Ingresé al Instituto Ballester Deutsche Schule desde el jardín y, en cierto modo, crecí dentro de la institución en más de un sentido: mi papá es docente del colegio y mis hermanos también cursaron allí, por lo que el Instituto Ballester fue, durante muchos años, parte de mi vida cotidiana y de mi entorno familiar.

Pasé la primaria en la sede de Villa Adelina y continué el secundario en la sede de Villa Ballester, donde cursé el Bachillerato Internacional (IB). Con el tiempo entendí que haber elegido el IB fue un punto de inflexión para mi vida académica y profesional. Siento que el IB me proporcionó una forma de estudiar que no solo exigía más, sino que enseñaba a pensar y a analizar desde diferentes perspectivas, como así también a planificar y sostener una disciplina.

Al empezar en la UBA —donde luego me recibí de Licenciado en Economía— me sorprendió ver que muchos contenidos del CBC y del primer año ya los había visto con el IB. Ese “respaldo” en lo académico hizo que la universidad se me hiciera mucho más llevadera desde el primer día.

Al terminar el colegio seguí también mi formación en el BBZ (Berufsbildungszentrum) como Industriekaufmann, un puente entre lo académico y lo profesional. Que el BBZ funcionara en el mismo edificio que el Instituto me generó una sensación de continuidad muy particular: el seguir cruzándome con docentes, preceptores o incluso con Rolo en la puerta hacía que ese cambio de etapa no sea romper con lo anterior, sino que fueran dos años más de extensión de vida “escolar”, pero desde otra posición y con nuevas responsabilidades.

El BBZ me abrió las puertas para iniciar mi camino profesional en Siemens. Entrar al mundo laboral con tan solo 18 años fue muy enriquecedor: me dio independencia, seguridad y un entendimiento a corta edad de las dinámicas del ámbito profesional. Incluso las materias del BBZ, que son todas dictadas en alemán y que podrían haber sido un desafío, se sintieron accesibles gracias a la preparación previa que traía del colegio.

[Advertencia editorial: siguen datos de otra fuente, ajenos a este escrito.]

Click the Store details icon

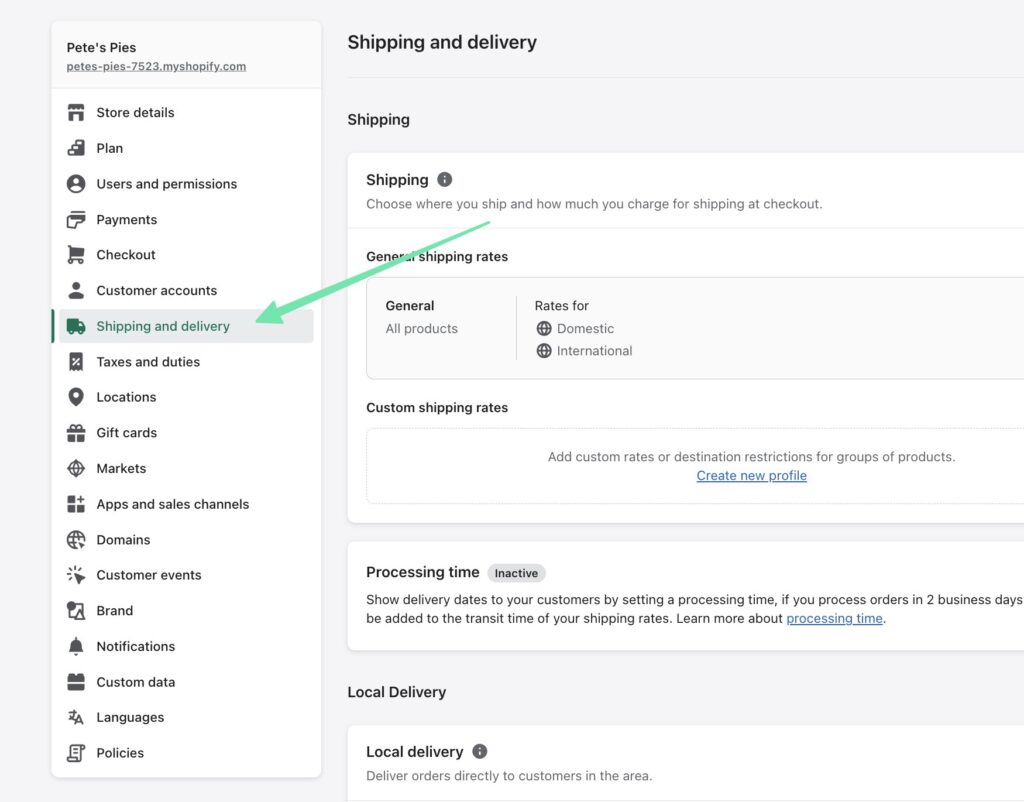coord(76,112)
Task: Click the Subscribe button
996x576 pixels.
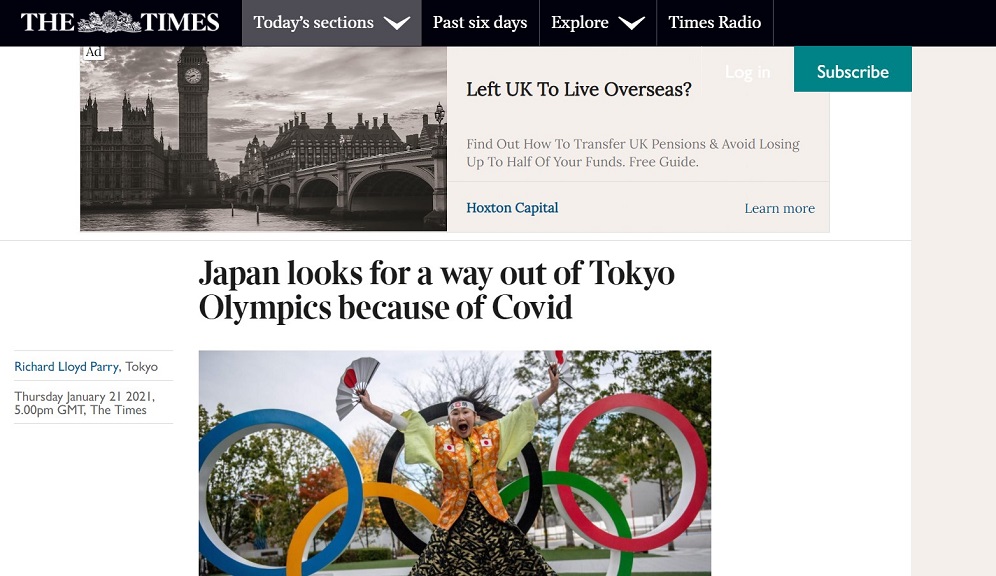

Hoy, casi diez años después, sigo en Siemens y me encuentro en Alemania como parte de un programa internacional de desarrollo.

Cuando observo ese recorrido en perspectiva —del jardín al primario, del primario al secundario con el IB, del IB al BBZ/UBA, del BBZ a mi primer trabajo— veo un eje conductor lleno de continuidad y sentido, donde cada etapa me impulsó a la siguiente.

El Instituto no fue solamente el lugar donde estudié: siento que fue la estructura que me dio herramientas, un método de trabajo y la confianza para moverme en entornos diversos, volátiles y exigentes.

Y esa es, para mí, la verdadera huella que dejó el colegio, el entender que el mundo es amplio y desafiante, pero que con una formación integral y con idiomas, uno puede abrirse puertas y construir su propio camino.